Can't backup on two different machines when VOLUME_SIZE_LIMIT is enabled

13
open
israsanc
israsanc
Posted 9 months ago

Can't backup on two different machines when VOLUME_SIZE_LIMIT is enabled #81

When I try to use the same timemachine volume on a second MacBook Pro it fails and log shows

timemachine | fruit_tmsize_do_dirent: tmsize potential overflow: bandsize [67108864] nbands [1459] timemachine | sys_disk_free: VFS disk_free failed. Error was : No error information

This doesn't occur for the first backup/machine and doesn't occur if I don't set VOLUME_SIZE_LIMIT

mbentley
mbentley
Created 9 months ago

What is the full Docker command to start the time machine? How much disk space is being used on the Docker host where your persistent data is?

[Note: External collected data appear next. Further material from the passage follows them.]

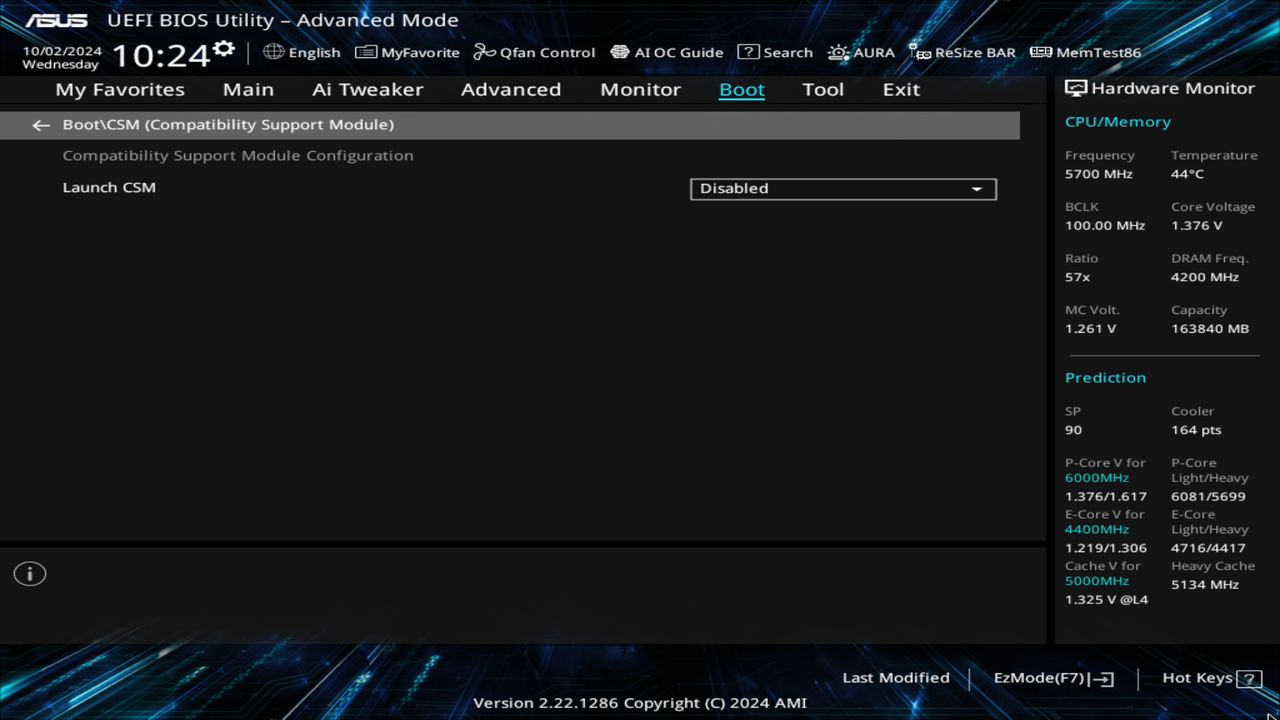Open MyFavorite settings
The width and height of the screenshot is (1280, 720).
click(x=406, y=52)
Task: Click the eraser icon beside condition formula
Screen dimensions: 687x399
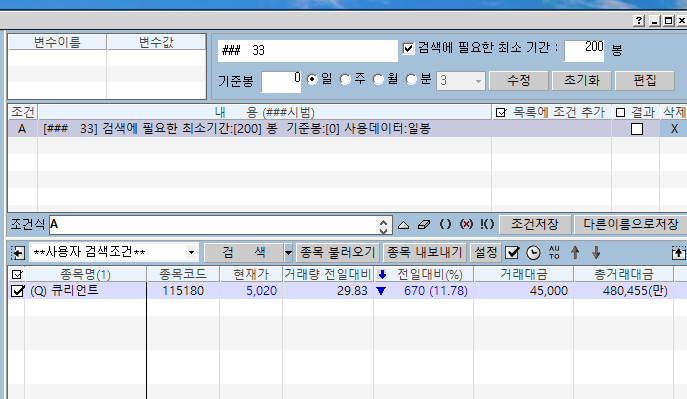Action: tap(424, 225)

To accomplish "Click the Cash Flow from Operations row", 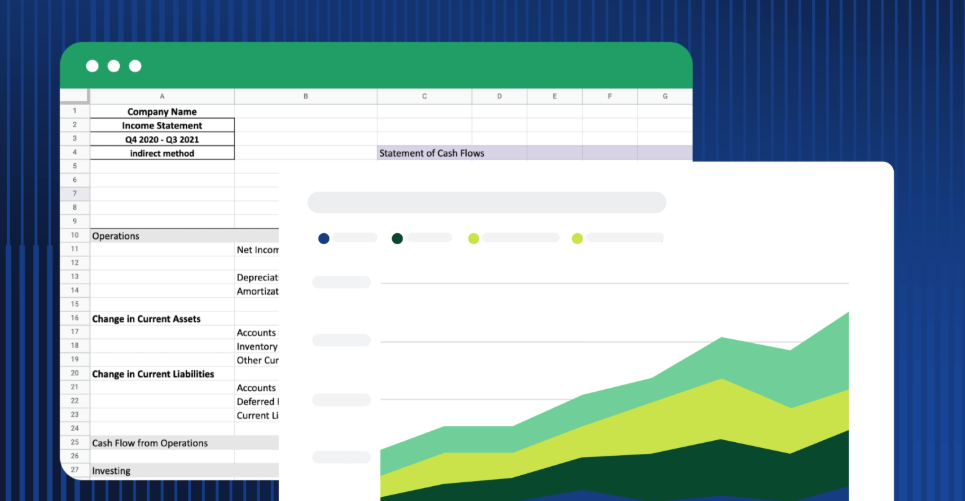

I know it works with two macs as I back up two myself but let's narrow down the potential issues.

israsanc
israsanc
Created 9 months ago

This is my service definition in the docker-compose yaml:

  timemachine:
    container_name: timemachine
    image: mbentley/timemachine:smb-armv7l
    hostname: timemachine
    domainname: {my_domain}
    mac_address: {random_mac_address}
    networks:
      macvlan:
        ipv4_address: {local_ip}
    environment:
      - CUSTOM_SMB_CONF=false
      - CUSTOM_USER=false
      - DEBUG_LEVEL=1
      - MIMIC_MODEL=TimeCapsule8,119
      - EXTERNAL_CONF=
      - HIDE_SHARES=no
      - TM_USERNAME=timemachine
      - TM_GROUPNAME=timemachine
      - TM_UID=1000
      - TM_GID=1000
      - PASSWORD={my_password}
      - SET_PERMISSIONS=false
      - SHARE_NAME=TimeMachine
      - SMB_INHERIT_PERMISSIONS=no
      - SMB_NFS_ACES=yes
      - SMB_METADATA=stream
      - SMB_PORT=445
      - SMB_VFS_OBJECTS=acl_xattr fruit streams_xattr
      - VOLUME_SIZE_LIMIT=1 T
      - WORKGROUP=WORKGROUP
    volumes:
      - ./timemachine-opt-timemachine:/opt/timemachine
      - ./timemachine-var-lib-samba:/var/lib/samba
      - ./timemachine-var-cache-samba:/var/cache/samba
      - ./timemachine-run-samba:/run/samba
    ports:
      - 137:137/udp
      - 138:138/udp
      - 139:139
      - 445:445
    restart: unless-stopped

I'm using macvlan driver to avoid conflicts with avahi, and my filesystem is btrfs. My current backup uses only 92G (du says).

mbentley
mbentley
Created 9 months ago

I think what you're hitting is related to what is being seen or at least was tempted to be worked around here: https://gitlab.com/artmg/samba/-/commit/b1714dbf74035550ff30494858e3d879c8d46003

Taking a look a the comment message in the diff:

	/*
	 * Arithmetic on 32-bit systems may cause overflow, depending on
	 * size_t precision. First we check its unlikely, then we
	 * force the precision into target off_t, then we check that
	 * the total did not overflow either.
	 */

Which would be 97911832576 and that converted to GiB (which is what it is measuring against, not GB) is 91.1875 GiB which matches what you're seeing on disk via du. I am not much of a programmer and I don't have experience in C so I am not exactly sure what it is doing but it just seems to be failing on https://gitlab.com/samba-team/samba/-/blob/b0ba7cd4f96a6ea227943cb05ef51a463e292b2d/source3/modules/vfs_fruit.c#L4995-4999

Based on the output you provided: bandsize [67108864] nbands [1459]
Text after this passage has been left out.